Returning again to Experiment 2 in Bell et al.’s study, the directional model states that unexpected information should be remembered easier than expected information and that this effect should be larger in the pleasant face condition. When we have MCMC samples available across all conditions, we can evaluate whether the prediction is true for each iteration. The dots in Fig. 5 depict samples from the posterior distribution of the encompassing model for the difference of source memory parameters in both experimental conditions. The orange dots depict samples for which the prediction holds, that is, the difference in the source memory parameter for unexpected information and expected information is positive and that the difference between the source memory parameters is larger in one experimental condition than the other.

The proportion of prior draws in accordance with the restricted model can be computed directly. Since the distribution of the difference between source memory parameters is symmetric at zero, in each condition, half of the samples will be positive, that is, the source memory parameter for unexpected information and expected information is positive, which yields a proportion of \(0.5^2 = 0.25\). From this subset, again, half of the samples from the pleasant face condition will be larger than for the disgusting face condition (i.e., \(0.25/2 = 0.125\)). Thus only the sample proportion of posterior draws in accordance with the restricted model needs to be computed.

Here again, if the proportion of prior samples in agreement with the constraint is smaller than the proportion of posterior samples in agreement with the constraint, it implies evidence in favor of the restricted model. Vice versa, if the proportion of prior samples in agreement with the constraint is larger than the proportion of posterior samples in agreement with the constraint, it implies evidence against the restricted model. What makes this method user-friendly is that this simple counting principle can be generalized to highly complex directional hypotheses involving multiple conditions.

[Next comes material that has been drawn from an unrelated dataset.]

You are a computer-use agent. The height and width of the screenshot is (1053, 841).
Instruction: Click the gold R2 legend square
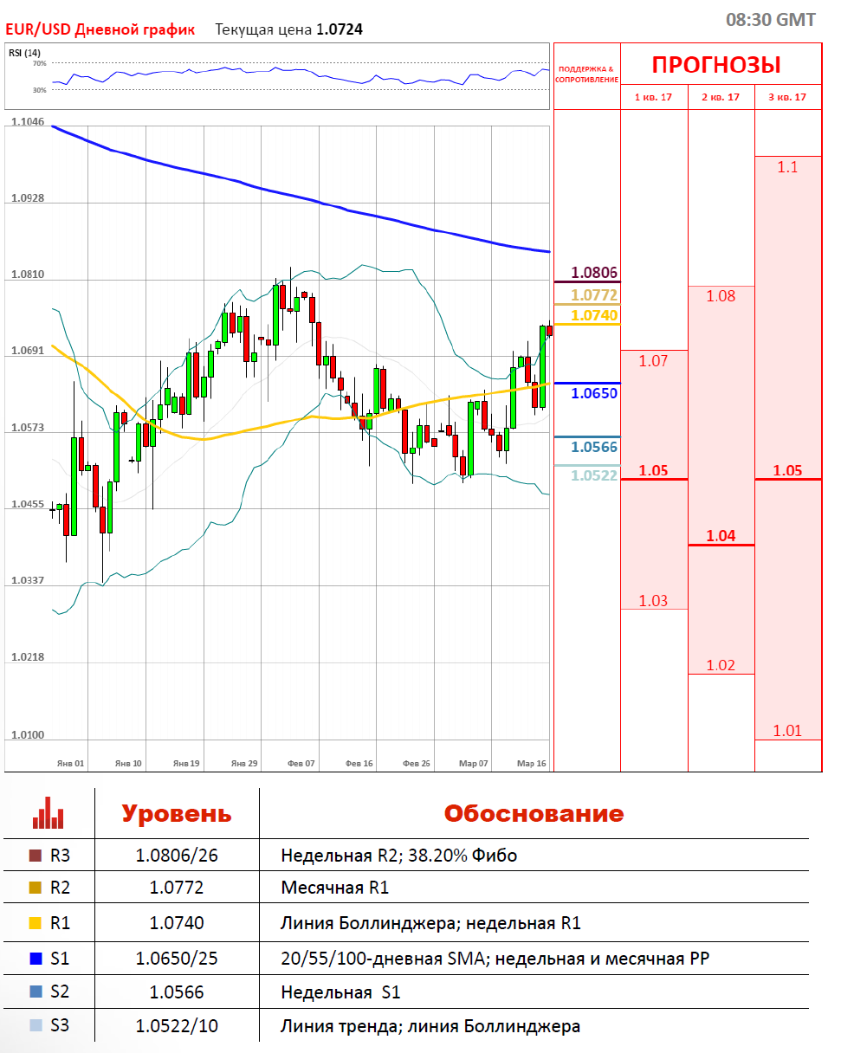[x=36, y=888]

Scale dependence in ordinal constrained inference

A caveat to using reparametrization of the MPT parameters (Knapp & Batchelder, 2004) to test ordinal constraints is that results may change depending on whether parameters are tested in the probability or the probit space. That is, due to the nonlinearity of the probit transformation, (dis)ordinal effects may become more pronounced or disappear when transitioning between scales (so-called removable interactions), which may lead to different conclusions.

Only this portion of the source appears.